DESCRIPTION OF THE TASK:
Copy every one of the rows below verbatim, leaving out the pictures.

STORED DATA:
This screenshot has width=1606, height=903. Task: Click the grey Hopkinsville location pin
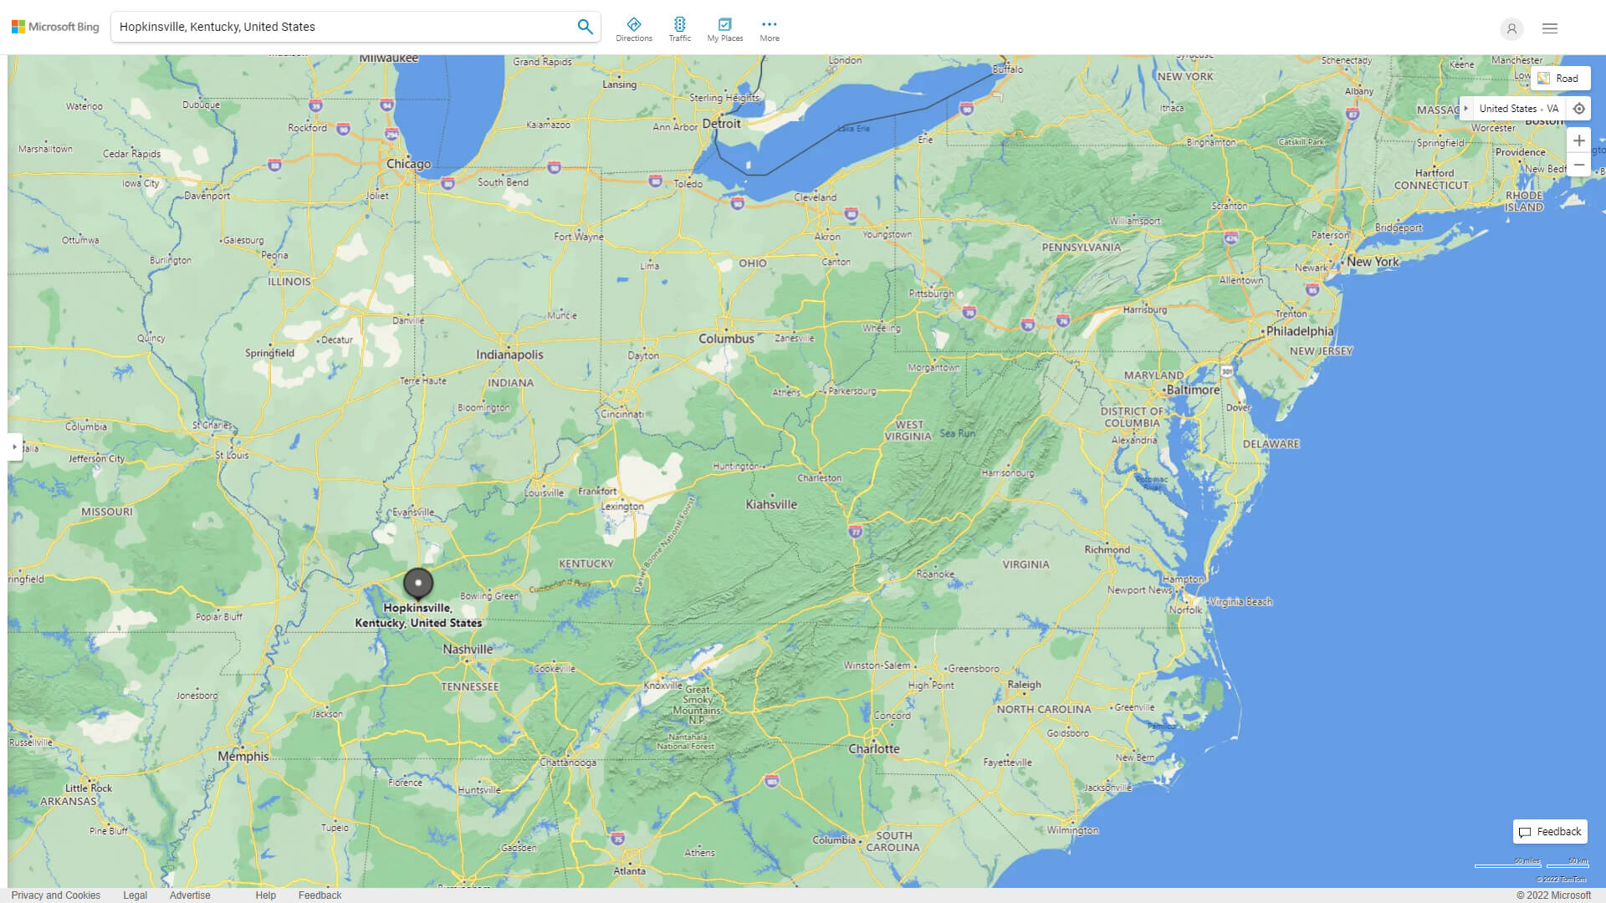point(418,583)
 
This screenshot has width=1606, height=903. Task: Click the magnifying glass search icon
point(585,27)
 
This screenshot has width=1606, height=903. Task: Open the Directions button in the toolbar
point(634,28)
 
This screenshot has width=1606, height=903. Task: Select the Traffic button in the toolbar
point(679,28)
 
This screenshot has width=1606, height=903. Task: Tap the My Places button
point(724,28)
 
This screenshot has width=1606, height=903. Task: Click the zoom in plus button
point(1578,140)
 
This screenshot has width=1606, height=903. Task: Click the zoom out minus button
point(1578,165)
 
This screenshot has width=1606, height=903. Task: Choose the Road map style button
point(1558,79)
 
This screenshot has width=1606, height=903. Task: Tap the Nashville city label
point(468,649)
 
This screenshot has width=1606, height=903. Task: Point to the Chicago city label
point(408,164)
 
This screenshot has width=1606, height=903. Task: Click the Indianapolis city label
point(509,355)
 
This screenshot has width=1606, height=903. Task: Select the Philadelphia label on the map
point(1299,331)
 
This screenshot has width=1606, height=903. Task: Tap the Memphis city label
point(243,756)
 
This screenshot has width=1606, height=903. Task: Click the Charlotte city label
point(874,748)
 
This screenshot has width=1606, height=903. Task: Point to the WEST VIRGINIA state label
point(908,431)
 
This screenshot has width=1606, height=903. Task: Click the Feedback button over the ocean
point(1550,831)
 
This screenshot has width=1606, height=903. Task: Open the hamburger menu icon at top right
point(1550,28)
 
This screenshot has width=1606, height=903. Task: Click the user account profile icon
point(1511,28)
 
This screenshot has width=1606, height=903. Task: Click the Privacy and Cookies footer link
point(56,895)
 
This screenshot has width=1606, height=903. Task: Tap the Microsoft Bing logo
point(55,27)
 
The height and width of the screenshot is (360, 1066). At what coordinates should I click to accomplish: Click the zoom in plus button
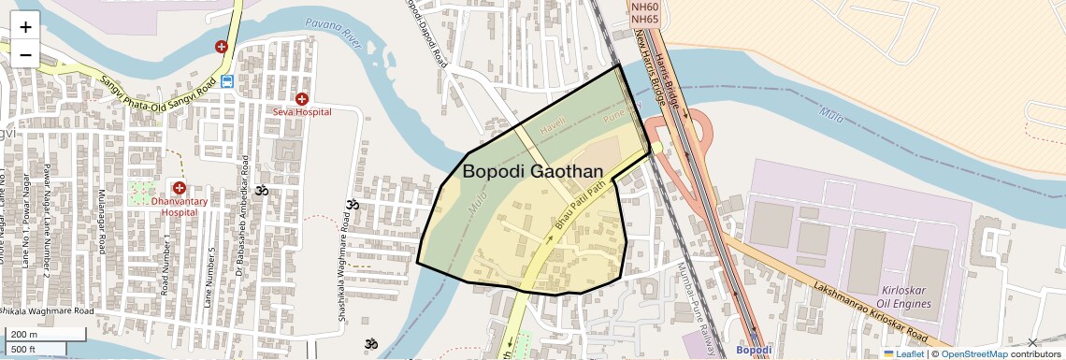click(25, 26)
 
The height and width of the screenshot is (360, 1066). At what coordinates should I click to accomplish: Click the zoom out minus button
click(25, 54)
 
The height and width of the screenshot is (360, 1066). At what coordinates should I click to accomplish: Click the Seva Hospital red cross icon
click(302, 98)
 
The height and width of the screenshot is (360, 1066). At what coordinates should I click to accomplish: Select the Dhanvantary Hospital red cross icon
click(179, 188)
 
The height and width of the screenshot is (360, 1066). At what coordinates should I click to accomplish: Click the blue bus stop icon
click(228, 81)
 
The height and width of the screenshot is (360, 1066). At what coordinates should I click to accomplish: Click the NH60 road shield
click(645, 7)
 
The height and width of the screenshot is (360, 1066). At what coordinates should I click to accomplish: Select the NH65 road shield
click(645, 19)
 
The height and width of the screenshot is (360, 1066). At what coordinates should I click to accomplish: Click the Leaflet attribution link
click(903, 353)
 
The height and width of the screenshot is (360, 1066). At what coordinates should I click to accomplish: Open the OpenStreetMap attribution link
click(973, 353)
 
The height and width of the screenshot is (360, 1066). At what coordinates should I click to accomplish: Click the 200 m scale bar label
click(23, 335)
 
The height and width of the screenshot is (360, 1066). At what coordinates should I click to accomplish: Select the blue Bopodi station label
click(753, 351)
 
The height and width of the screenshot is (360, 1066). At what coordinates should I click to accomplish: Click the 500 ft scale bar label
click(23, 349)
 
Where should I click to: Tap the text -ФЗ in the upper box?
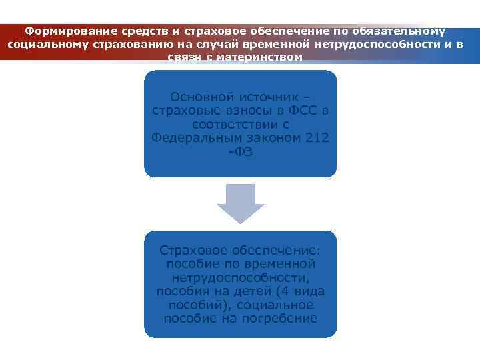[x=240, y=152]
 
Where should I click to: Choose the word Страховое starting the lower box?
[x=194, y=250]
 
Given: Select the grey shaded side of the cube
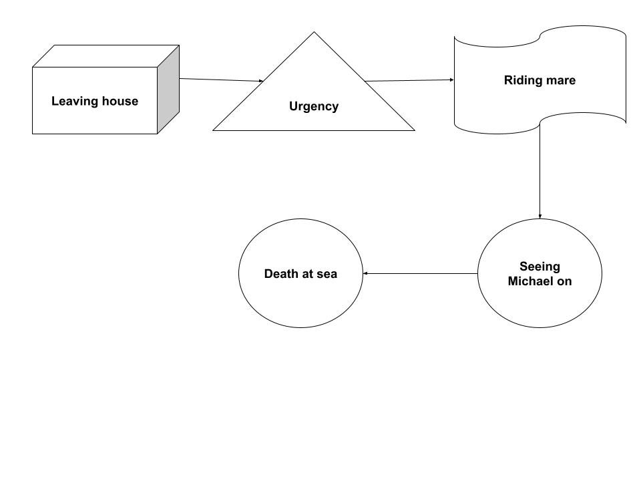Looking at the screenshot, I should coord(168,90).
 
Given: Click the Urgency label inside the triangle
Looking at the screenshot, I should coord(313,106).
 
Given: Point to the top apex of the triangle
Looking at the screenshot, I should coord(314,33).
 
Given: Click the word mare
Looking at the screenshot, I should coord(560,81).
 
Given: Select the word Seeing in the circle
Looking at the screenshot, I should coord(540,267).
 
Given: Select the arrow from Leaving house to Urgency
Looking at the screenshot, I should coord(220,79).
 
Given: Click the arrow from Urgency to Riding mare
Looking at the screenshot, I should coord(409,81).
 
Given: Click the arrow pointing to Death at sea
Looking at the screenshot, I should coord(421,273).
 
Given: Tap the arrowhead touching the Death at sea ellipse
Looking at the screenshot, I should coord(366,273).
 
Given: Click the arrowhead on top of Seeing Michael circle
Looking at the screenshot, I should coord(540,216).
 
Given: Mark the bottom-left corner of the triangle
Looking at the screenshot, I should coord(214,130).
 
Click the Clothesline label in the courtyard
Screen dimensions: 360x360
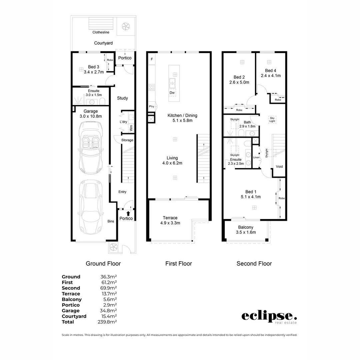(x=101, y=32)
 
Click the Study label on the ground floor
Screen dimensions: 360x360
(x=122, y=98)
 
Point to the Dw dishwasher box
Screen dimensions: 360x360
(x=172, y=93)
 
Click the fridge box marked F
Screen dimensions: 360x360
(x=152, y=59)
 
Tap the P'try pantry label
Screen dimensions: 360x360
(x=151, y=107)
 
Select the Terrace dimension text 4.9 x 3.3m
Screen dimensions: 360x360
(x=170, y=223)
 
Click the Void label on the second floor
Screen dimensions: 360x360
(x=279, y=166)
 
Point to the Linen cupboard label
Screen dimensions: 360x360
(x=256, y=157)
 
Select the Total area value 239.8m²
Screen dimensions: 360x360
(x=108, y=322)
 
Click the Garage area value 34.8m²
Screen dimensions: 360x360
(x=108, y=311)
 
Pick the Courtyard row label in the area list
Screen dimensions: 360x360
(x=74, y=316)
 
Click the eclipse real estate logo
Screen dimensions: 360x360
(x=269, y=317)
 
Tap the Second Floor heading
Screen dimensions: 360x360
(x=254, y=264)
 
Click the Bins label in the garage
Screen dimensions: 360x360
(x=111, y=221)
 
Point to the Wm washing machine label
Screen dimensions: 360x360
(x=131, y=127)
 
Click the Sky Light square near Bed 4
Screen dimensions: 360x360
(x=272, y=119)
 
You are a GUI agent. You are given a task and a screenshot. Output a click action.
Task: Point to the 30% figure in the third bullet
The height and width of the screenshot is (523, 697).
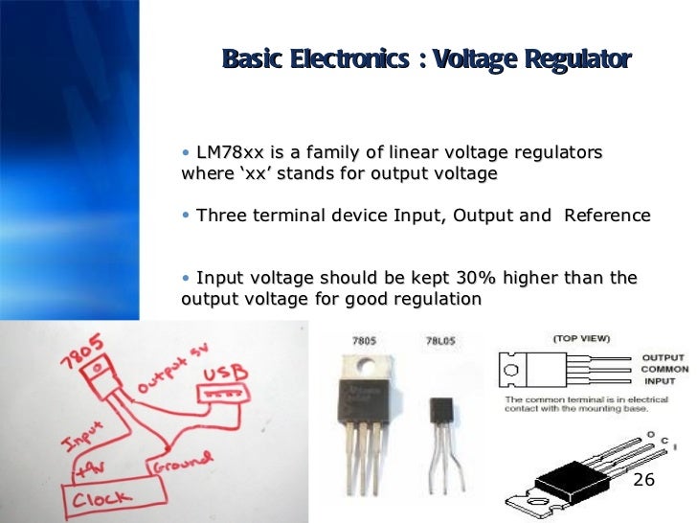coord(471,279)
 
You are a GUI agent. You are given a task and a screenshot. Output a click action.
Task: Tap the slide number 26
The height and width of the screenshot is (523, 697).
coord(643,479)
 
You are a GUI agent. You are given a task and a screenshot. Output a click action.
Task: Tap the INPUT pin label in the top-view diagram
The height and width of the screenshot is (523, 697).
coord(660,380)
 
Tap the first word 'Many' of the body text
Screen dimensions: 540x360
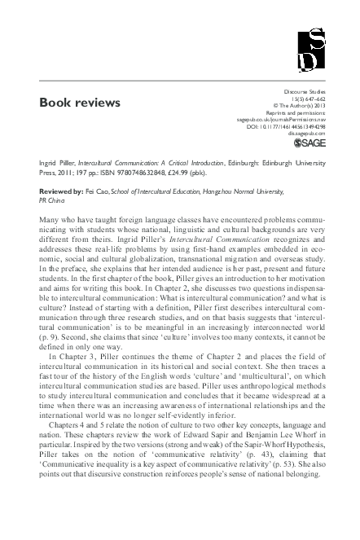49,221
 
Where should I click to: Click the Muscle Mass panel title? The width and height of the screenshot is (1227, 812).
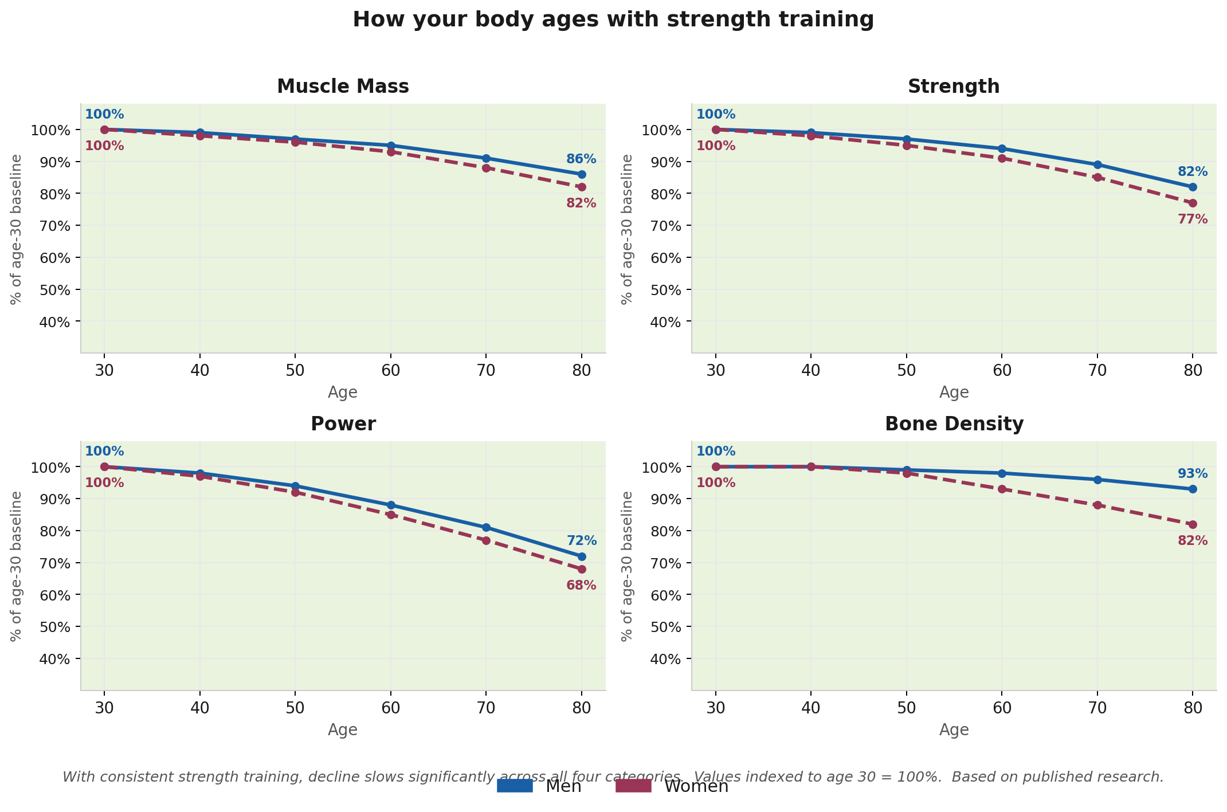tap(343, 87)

REPLY:
This screenshot has width=1606, height=903. Task: Click the grey Hopkinsville location pin
point(418,583)
 
This screenshot has width=1606, height=903. Task: Click the magnifying glass search icon
point(585,27)
 
This screenshot has width=1606, height=903. Task: Open the Directions button in the toolbar
point(634,28)
 
This screenshot has width=1606, height=903. Task: Select the Traffic button in the toolbar
point(679,28)
 
This screenshot has width=1606, height=903. Task: Tap the My Places button
point(724,28)
 
This screenshot has width=1606, height=903. Task: Click the zoom in plus button
point(1578,140)
 
This screenshot has width=1606, height=903. Task: Click the zoom out minus button
point(1578,165)
 
This screenshot has width=1606, height=903. Task: Choose the Road map style button
point(1558,79)
 
This screenshot has width=1606, height=903. Task: Tap the Nashville city label
point(468,649)
 
This screenshot has width=1606, height=903. Task: Point to the Chicago city label
point(408,164)
 
This screenshot has width=1606, height=903. Task: Click the Indianapolis city label
point(509,355)
 
This screenshot has width=1606, height=903. Task: Select the Philadelphia label on the map
point(1299,331)
 
This screenshot has width=1606, height=903. Task: Tap the Memphis city label
point(243,756)
 
This screenshot has width=1606, height=903. Task: Click the Charlotte city label
point(874,748)
 
This screenshot has width=1606, height=903. Task: Point to the WEST VIRGINIA state label
point(908,431)
 
This screenshot has width=1606, height=903. Task: Click the Feedback button over the ocean
point(1550,831)
 
This screenshot has width=1606, height=903. Task: Open the hamburger menu icon at top right
point(1550,28)
 
This screenshot has width=1606, height=903. Task: Click the user account profile icon
point(1511,28)
 
This screenshot has width=1606, height=903. Task: Click the Privacy and Cookies footer link
point(56,895)
 
This screenshot has width=1606, height=903. Task: Tap the Microsoft Bing logo
point(55,27)
 
The height and width of the screenshot is (360, 1066). At what coordinates should I click to accomplish: Click the zoom in plus button
click(25, 26)
 
The height and width of the screenshot is (360, 1066). At what coordinates should I click to accomplish: Click the zoom out minus button
click(25, 54)
 
The height and width of the screenshot is (360, 1066). At what coordinates should I click to accomplish: Click the Seva Hospital red cross icon
click(302, 98)
 
The height and width of the screenshot is (360, 1066). At what coordinates should I click to accomplish: Select the Dhanvantary Hospital red cross icon
click(179, 188)
 
The height and width of the screenshot is (360, 1066). At what coordinates should I click to accomplish: Click the blue bus stop icon
click(228, 81)
 
The height and width of the screenshot is (360, 1066). At what coordinates should I click to accomplish: Click the NH60 road shield
click(645, 7)
 
The height and width of the screenshot is (360, 1066). At what coordinates should I click to accomplish: Select the NH65 road shield
click(645, 19)
 
The height and width of the screenshot is (360, 1066). At what coordinates should I click to accomplish: Click the Leaflet attribution link
click(903, 353)
 
The height and width of the screenshot is (360, 1066). At what coordinates should I click to accomplish: Open the OpenStreetMap attribution link
click(973, 353)
 
The height and width of the screenshot is (360, 1066). At what coordinates should I click to accomplish: Click the 200 m scale bar label
click(23, 335)
 
The height and width of the screenshot is (360, 1066). At what coordinates should I click to accomplish: Select the blue Bopodi station label
click(753, 351)
 
The height and width of the screenshot is (360, 1066). At what coordinates should I click to accomplish: Click the 500 ft scale bar label
click(23, 349)
 
Where should I click to: Tap the text -ФЗ in the upper box?
[x=240, y=152]
 
Where should I click to: Choose the word Страховое starting the lower box?
[x=194, y=250]
 
Given: Select the grey shaded side of the cube
Looking at the screenshot, I should coord(168,90).
 
Given: Click the Urgency label inside the triangle
Looking at the screenshot, I should coord(313,106).
 
Given: Point to the top apex of the triangle
Looking at the screenshot, I should coord(314,33).
 
Given: Click the word mare
Looking at the screenshot, I should coord(560,81).
 
Given: Select the word Seeing in the circle
Looking at the screenshot, I should coord(540,267).
 
Given: Select the arrow from Leaving house to Urgency
Looking at the screenshot, I should coord(220,79).
 
Given: Click the arrow from Urgency to Riding mare
Looking at the screenshot, I should coord(409,81).
 
Given: Click the arrow pointing to Death at sea
Looking at the screenshot, I should coord(421,273).
 
Given: Tap the arrowhead touching the Death at sea ellipse
Looking at the screenshot, I should coord(366,273).
 
Given: Click the arrowhead on top of Seeing Michael circle
Looking at the screenshot, I should coord(540,216).
 
Given: Mark the bottom-left corner of the triangle
Looking at the screenshot, I should coord(214,130).
 
Click the Clothesline label in the courtyard
Screen dimensions: 360x360
(x=101, y=32)
 
Click the Study label on the ground floor
Screen dimensions: 360x360
(x=122, y=98)
 
Point to the Dw dishwasher box
Screen dimensions: 360x360
(x=172, y=93)
 
Click the fridge box marked F
Screen dimensions: 360x360
(x=152, y=59)
 
Tap the P'try pantry label
Screen dimensions: 360x360
(x=151, y=107)
 
Select the Terrace dimension text 4.9 x 3.3m
Screen dimensions: 360x360
(x=170, y=223)
 
Click the Void label on the second floor
Screen dimensions: 360x360
(x=279, y=166)
 
Point to the Linen cupboard label
Screen dimensions: 360x360
(x=256, y=157)
 
Select the Total area value 239.8m²
Screen dimensions: 360x360
(x=108, y=322)
 
Click the Garage area value 34.8m²
Screen dimensions: 360x360
(x=108, y=311)
 
Pick the Courtyard row label in the area list
Screen dimensions: 360x360
(x=74, y=316)
 
Click the eclipse real estate logo
Screen dimensions: 360x360
(x=269, y=317)
 
Tap the Second Floor heading
Screen dimensions: 360x360
(x=254, y=264)
 
Click the Bins label in the garage
Screen dimensions: 360x360
(x=111, y=221)
 
Point to the Wm washing machine label
Screen dimensions: 360x360
(x=131, y=127)
 
Click the Sky Light square near Bed 4
Screen dimensions: 360x360
(x=272, y=119)
 
You are a GUI agent. You are given a task and a screenshot. Output a click action.
Task: Point to the 30% figure in the third bullet
The height and width of the screenshot is (523, 697).
coord(471,279)
 
You are a GUI agent. You are given a task and a screenshot. Output a click action.
Task: Tap the slide number 26
The height and width of the screenshot is (523, 697).
coord(643,479)
 
You are a GUI agent. You are given a task and a screenshot. Output a click action.
Task: Tap the INPUT pin label in the top-view diagram
The height and width of the screenshot is (523, 697).
coord(660,380)
 
Tap the first word 'Many' of the body text
Screen dimensions: 540x360
49,221
 
Where should I click to: Click the Muscle Mass panel title? The width and height of the screenshot is (1227, 812).
tap(343, 87)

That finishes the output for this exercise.